Transportation and Logistics
Fuel distribution is heavily impacted by rising diesel prices, which are used by tanker trucks for transport. Arbitrary interstate taxes and other logistical bottlenecks further inflate the cost of fuel distribution. These challenges are particularly evident in northern Nigeria, where transportation from southern depots is often costly and inefficient.
Insecurity
Ongoing security challenges, including banditry, insurgency, and pipeline vandalism, disrupt fuel supply chains across the country. These disruptions often lead to regional shortages, driving up fuel prices in areas heavily impacted by insecurity.
Government Subsidy Policies
The federal government’s stance on fuel subsidies has a significant influence on petrol prices. The phased removal of subsidies, which began in 2024, has already caused fuel prices to rise. Future changes in subsidy policies will continue to affect pricing across Nigeria.
Mitigation Prospects
Several initiatives could help stabilize fuel prices and mitigate regional disparities:
Dangote Refinery
The Dangote Refinery is poised to meet a significant portion of Nigeria’s fuel demand. If it becomes operational without delays, it could reduce Nigeria’s reliance on fuel imports and help stabilize prices. However, this will depend on overcoming operational challenges and increasing local refining capacity.

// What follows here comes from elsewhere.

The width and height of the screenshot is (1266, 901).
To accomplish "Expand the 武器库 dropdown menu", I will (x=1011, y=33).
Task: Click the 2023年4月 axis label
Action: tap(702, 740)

Rehabilitation of State-Owned Refineries
Reviving refineries such as the Port Harcourt Refinery would increase domestic fuel production and reduce dependence on imports. This would help alleviate the pressure caused by import price fluctuations.
Anti-Smuggling Measures
Enhanced border surveillance and more stringent anti-smuggling policies could help curb cross-border fuel smuggling, particularly in northern and border states. This would help stabilize local prices and reduce price disparities across regions. The fuel price disparities in Nigeria are influenced by a combination of regional factors, infrastructural challenges, and national policies. As the country continues to navigate these issues, stakeholders including the Nigerian National Petroleum Company (NNPC) and the Petroleum Products Pricing Regulatory Agency (PPPRA) must prioritize reforms in supply chains, refinery capacity, and transportation to mitigate the impact of these price hikes.